Postby War God on Sat Jan 03, 2009 4:39 pm

    Against the value of that which remains eternally the same […], the values of the briefest and most transient, the seductive flash of gold on the belly of the serpent vita [“life”]---
    [The Will to Power, section 577.]

Nietzsche repeatedly expressed this idea. I was reminded of it while reading Heidegger’s commentary on ‘How the “True World” Finally Became a Fable’ (from Twilight; the commentary can be found in Volume I, chapter 24, of Heidegger’s ‘Nietzsche’). I will use Krell’s translation here.

    (Midday; moment of the shortest shadow; end of the longest error; highpoint of humanity; INCIPIT ZARATHUSTRA.)

I re-turned to Heidegger’s study in the course of my recent study of truthfulness in Nietzsche. In the light of that study, I can now offer the following interpretation of this section from Twilight.
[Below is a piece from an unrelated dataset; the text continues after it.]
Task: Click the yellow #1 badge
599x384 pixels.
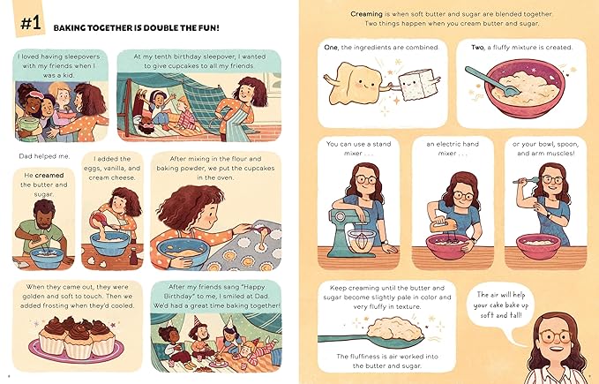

The abolition of the true world---and with it, the apparent one---follows from Platonic/Christian morality’s turning against itself. I like to liken Christianity to a scorpion which has stung itself. A scorpion has eight legs (two of which have claws), a stinger, and a head. These make ten extremities in total. Christianity has ten commandments.

    “Thou shalt not rob! Thou shalt not slay!”---such precepts were once called holy; before them did one bow the knee and the head, and take off one's shoes.
    But I ask you: Where have there ever been better robbers and slayers in the world than such holy precepts?
    [TSZ, Of Old and New Tables, 10.]

We could identify these two commandments as the claws. It doesn’t really matter, however, which commandment corresponds to which extremity---with one exception. (I would like to hear your suggestions as to what the head might be, though---perhaps “Thou shalt have no other gods before me”?) That exception, incidentally, is the only one of which I’m certain: the stinger is “Thou shalt not bear false witness against thy neighbour”---the commandment to truthfulness.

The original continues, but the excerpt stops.